A modified alkaline hydrothermal method via adding the ethanol treatment to the intermediates was developed to synthesize TiO₂ nanobelts, in which the main phase is anatase. Compared with the previous reported TiO₂ nanobelts obtained without the ethanol treatment, the new TiO₂ nanobelts obtained through the ethanol assisted route are with much improved anatase crystallinity and a sharply reduced amount of TiO₂-B phase, as well as a significantly higher photocatalytic activity that is even better than P25 for degrading Rhodamine-B under the ultraviolet light irradiation, which apparently correlates to the increased contents and crystallinity of anatase. The mechanism of ethanol treatment is also discussed based on the FTIR results.

Introduction

Deterioration of environmental condition and shortage of natural resources have been attracting considerable public attention during recent years. Titanium dioxide (TiO₂), as a kind of effortlessly available and stable nontoxic semiconductor, has been widely investigated in photocatalysis [1], [2], [3], solar cell [4], and Li-ion battery applications [5], [6], with a goal to struggle with these intractable problems. Since the pioneer work that Fujishima and Honda found the phenomenon of water splitting by TiO₂ electrodes [7], physicochemical performances of TiO₂ have been found to be highly related to the geometrical morphology, size, degree of crystallinity and the surface structure, and reduction in size to the nanoscale has been the trend of investigation in recent years [8]. However, for the widely studied nanoparticles, benefits from the quantum size effect and the increased reactive sites could be canceled by severe agglomeration and high recombination rates of the photoinduced carriers. Moreover, small sizes of nanoparticles also mean an increase difficulty to recycling them from commonly used aqueous solutions [9], poorer repeatability and then increased costs.

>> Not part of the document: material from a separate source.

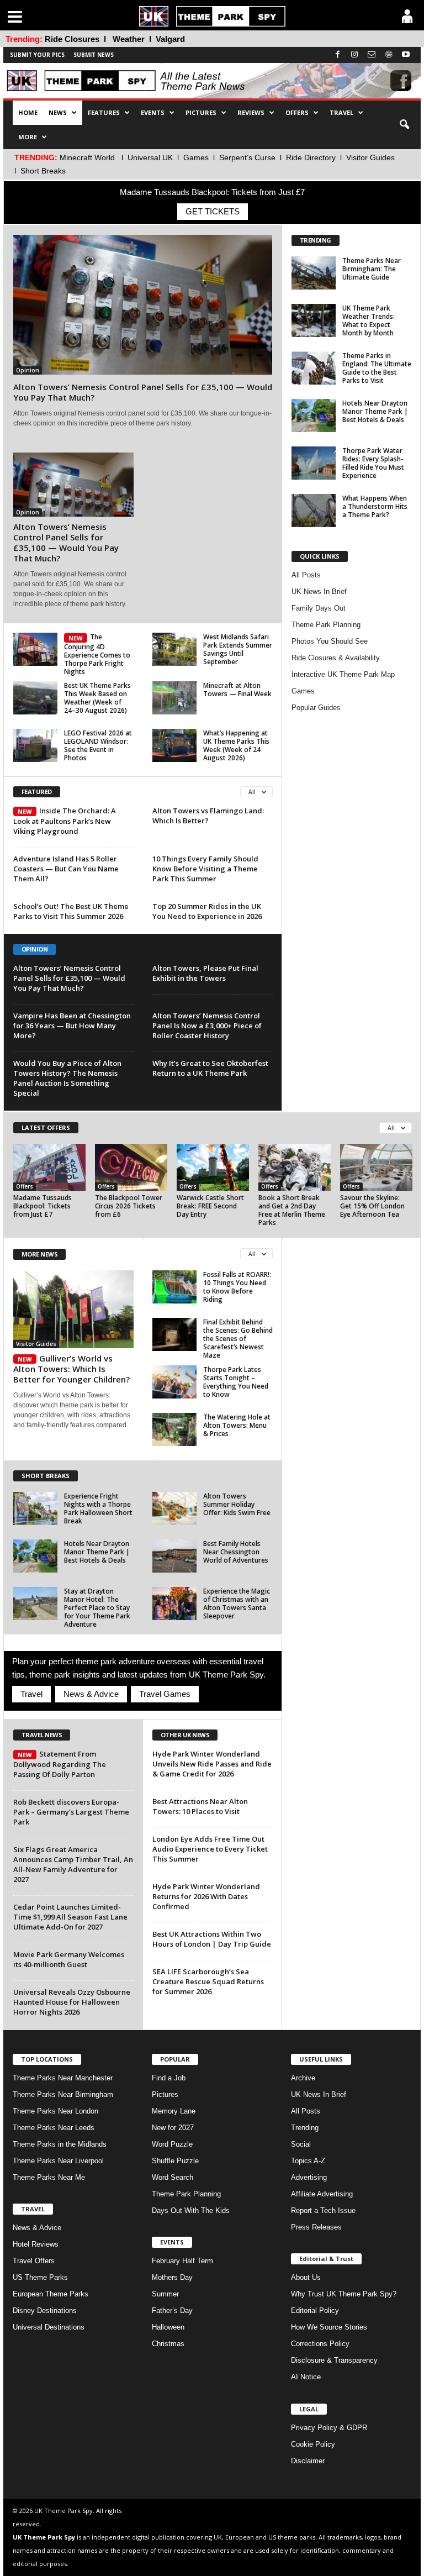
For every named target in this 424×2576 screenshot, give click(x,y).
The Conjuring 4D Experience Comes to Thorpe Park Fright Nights (97, 654)
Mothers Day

One-dimensional (1D) TiO₂ nanostructures, especially the nanobelts, have been extensively studied due to their relatively stable morphology at high calcination temperature, unique surface atomic arrangement and oriented migration path for photogenerated charge carriers [9], [10], [11]. Among various demonstrated approaches to synthesize TiO₂ nanobelts, alkaline hydrothermal method possesses relatively concise preparation steps, low cost and good repeatability [12], [13]. The general process in this method contains the phase transformation among Na₂Ti₃O₇, H₂Ti₃O₇ and TiO₂. Moreover, phase of the resulted TiO₂ nanobelts may include TiO₂-B, anatase and rutile which depend on the subsequent calcination temperature [9], [14]. TiO₂-B is an exotic monoclinic polymorph with mesoporous structures which is thought to be an intermediate phase between H₂Ti₃O₇ and anatase during the calcinating process [9], [15], [16]. In general, among all kinds of titania polymorphs, anatase exhibits a better activity than rutile and TiO₂-B [9], [17]. However, low calcination temperature may result in a low degree of crystallinity and then a high percentage of TiO₂-B, which will seriously slash the activity of TiO₂ nanobelts. On the other hand, high calcination temperature will induce distortion and fusion of the nanobelts, leading to a low specific area which then decreases the surface active sites [9]. Majority of previous attentions were focused on fabricating bicrystal TiO₂ nanobelts consisting both TiO₂-B and anatase parts [18]. However, photocatalytic activity of the bicrystal TiO₂ nanobelts was still inferior to the commercial TiO₂ nanoparticles (P25) [19], [20].

With the goal of finding new ways able to enhance the nanobelts’ photocatalytic activity, in this work we developed an ethanol-assisted alkaline hydrothermal approach. In contrast to the acid assisted approach in some previous researches [18], [19], [20], this new process is more convenient and facile, and the resulting products own increased contents and crystallinity of anatase if using the same calcination temperature. The resulting nanobelts show much improved photocatalytic activity that is better than P25 and previous reported TiO₂ nanobelts, when decomposing Rhodamine-B (RB) under the ultraviolet light illumination.